The new documentary about George Michael, Andrew Ridgeley and the music they made as Wham! – it’s just called “Wham!” – found me at a time when I was in need of a nostalgic, fantastical elixir, something short, sweet and touching on my sense of national blues. For starters, Wham!, the duo, made soul music that popped. And the film dances through all the thorny moral and ethical questions of white people making black things. Those questions don’t exist at all in this movie. That’s the fantasy. And I’m here for it. But also: Wham! had no thorns.
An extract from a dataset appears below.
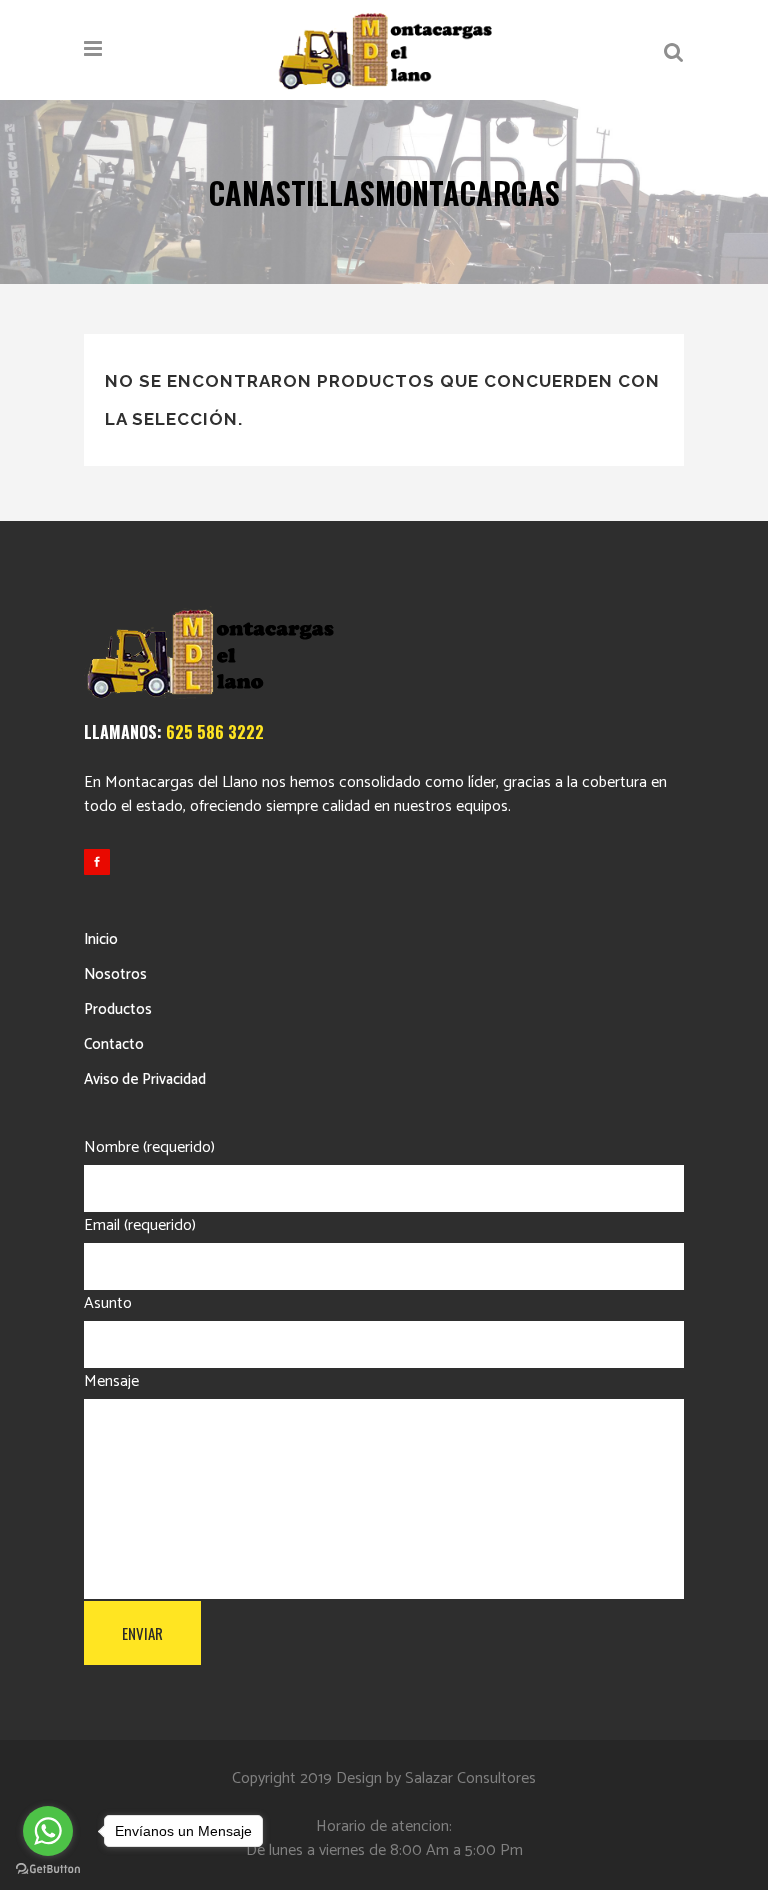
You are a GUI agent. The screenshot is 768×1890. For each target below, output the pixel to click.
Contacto (114, 1044)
Here were two white boys from England of solid Greek Cypriot (George) and Egyptian (Andrew) descent, born during the rise of Motown in the early 1960s and bonded together in their adolescence when disco passed the baton of the party to new wave and rap. They synthesized it all (plus a little Barry Manilow and Freddie Mercury, and some Billy Joel) into a genre whose only other alchemists were actually Hall and Oates. In each of the duo’s two dozen or so songs — including “Everything She Wants,” “Wake Me Up Before You Go-Go,” “I’m Your Man,” jams all of them — there’s influence, but in the incantation of the movie there is no suspense. Race doesn’t really exist here.
The film is not concerned with journalism or criticism or music history. Just a bunch of photos and archive interviews, performance recordings, outtakes and music videos. It’s essentially an adaptation, by the director Chris Smith and some very busy editors, of scrapbooks Ridgeley’s mother kept, celebrating everything from the duo’s first attempt to storm the airwaves in 1981 to their acrimonious breakup in 1986. That’s where it ends, a year before the release of Michael’s smash hit album “Faith,” and decades before his death in 2016 at the age of 53. There’s also no mention of Ridgeley’s misunderstood, out-of-print 1990 solo album, Son of Albert.
There aren’t even talking heads. The disembodied voices of Michael and Ridgeley guide the whole thing – musings and memories as narration. (Most of Michael’s are from a BBC Radio interview.) They explain how they met as schoolchildren in the mid-1970s and adopted a mini-block culture from the 1980s. You hear Ridgeley still warmly call Michael by his nickname, Yog, because he was born Georgios Kyriacos Panayiotou, and you see how their looks flip from leather bar to Richard Simmons.